[Records for locating words and elements]
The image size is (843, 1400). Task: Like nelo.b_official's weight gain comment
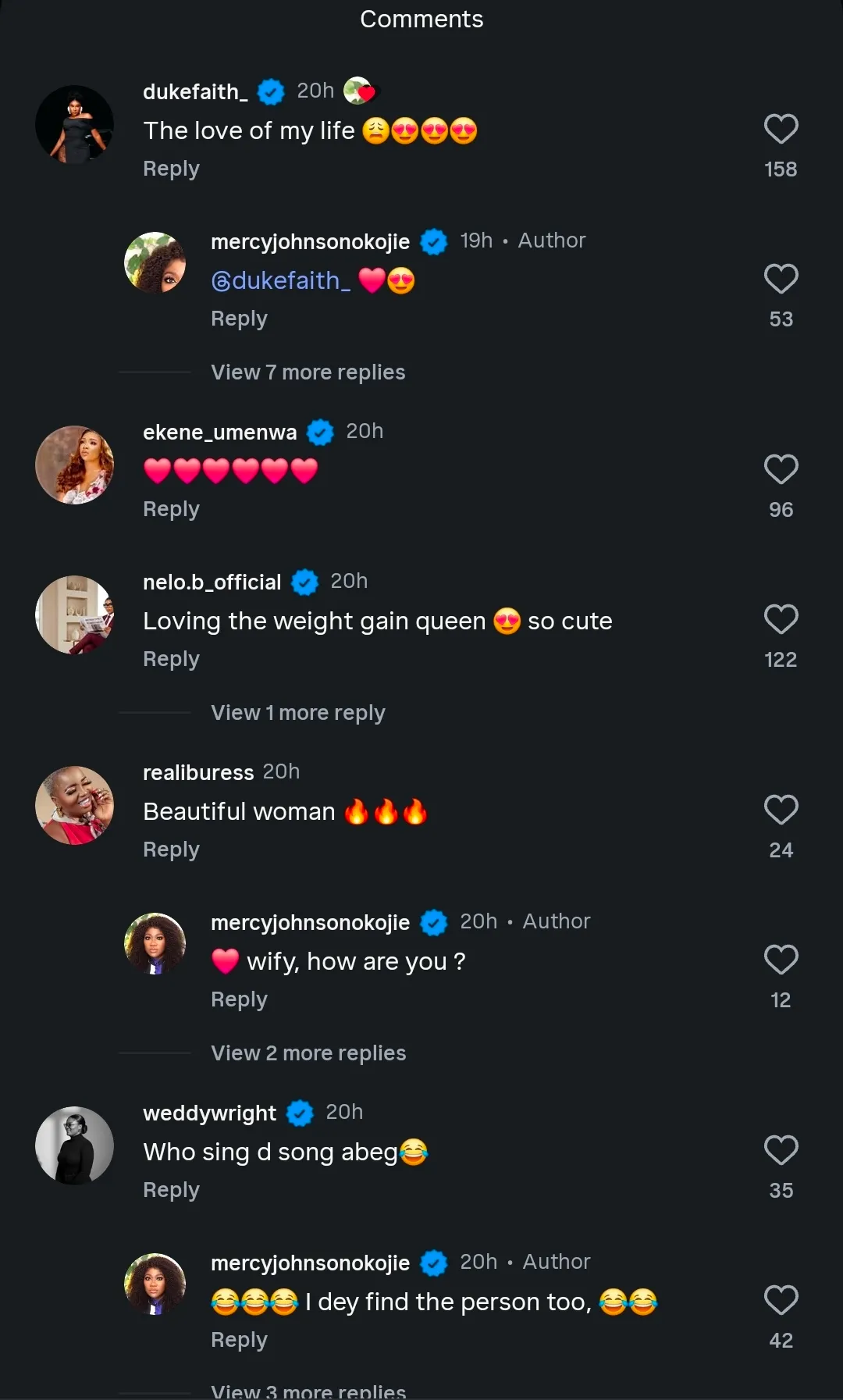(781, 620)
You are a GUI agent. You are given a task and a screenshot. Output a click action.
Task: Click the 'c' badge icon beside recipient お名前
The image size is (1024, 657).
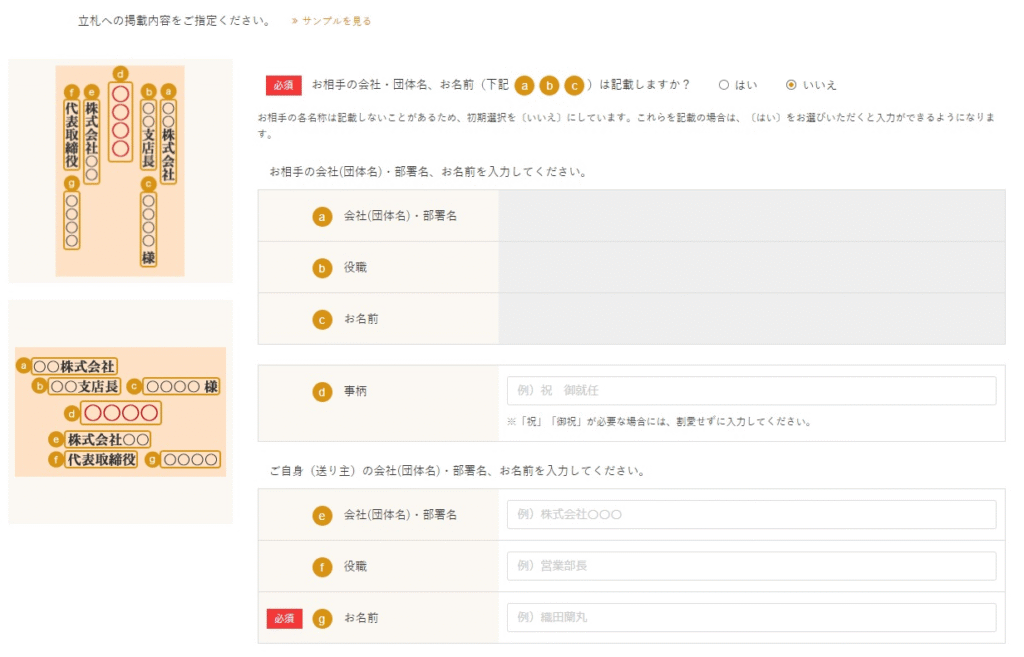click(x=322, y=320)
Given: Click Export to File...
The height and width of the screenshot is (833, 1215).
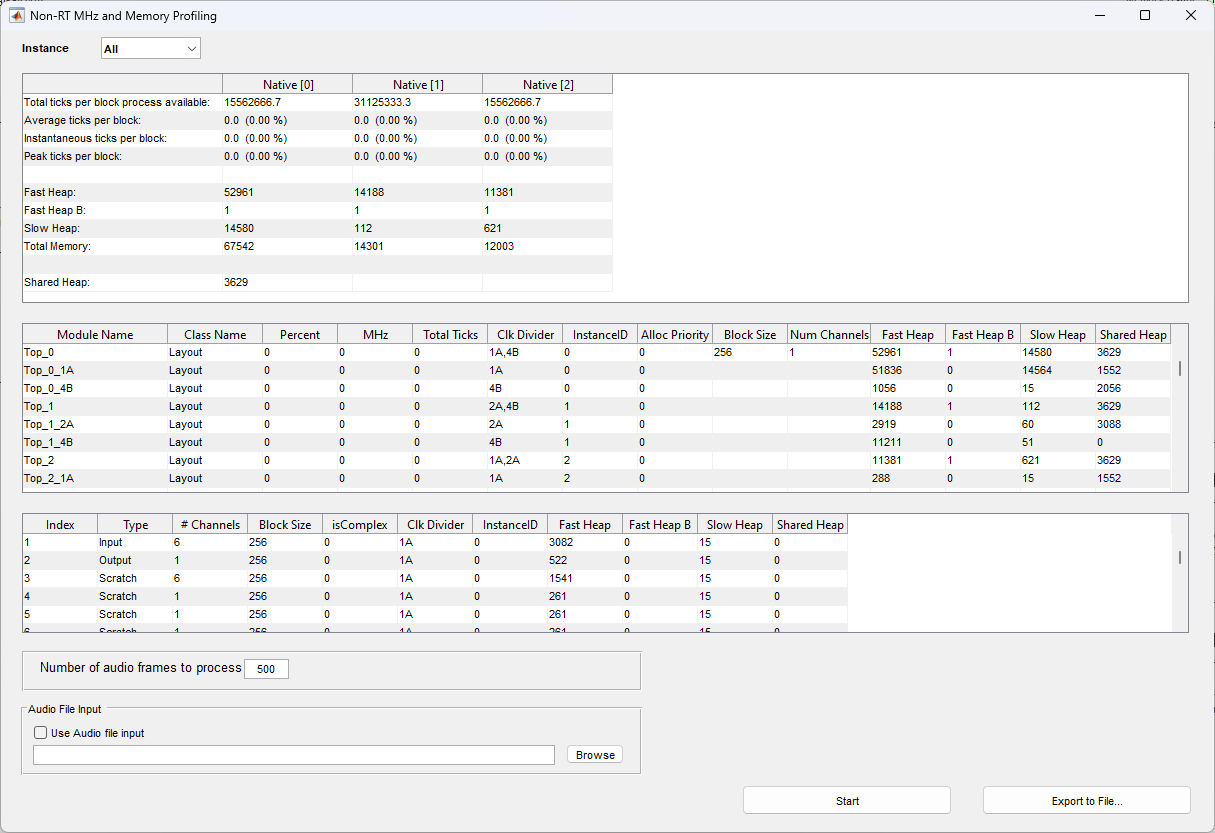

> **WHAT TO DO**
Copy all of the records above word for word, leaving out the pictures.

> **SOLVED EXERCISE**
The image size is (843, 1400). Task: Like nelo.b_official's weight gain comment
(781, 620)
You are a GUI agent. You are given a task and a screenshot. Output a click action.
Task: Click the 'c' badge icon beside recipient お名前
The image size is (1024, 657).
click(x=322, y=320)
Given: Click Export to File...
The height and width of the screenshot is (833, 1215).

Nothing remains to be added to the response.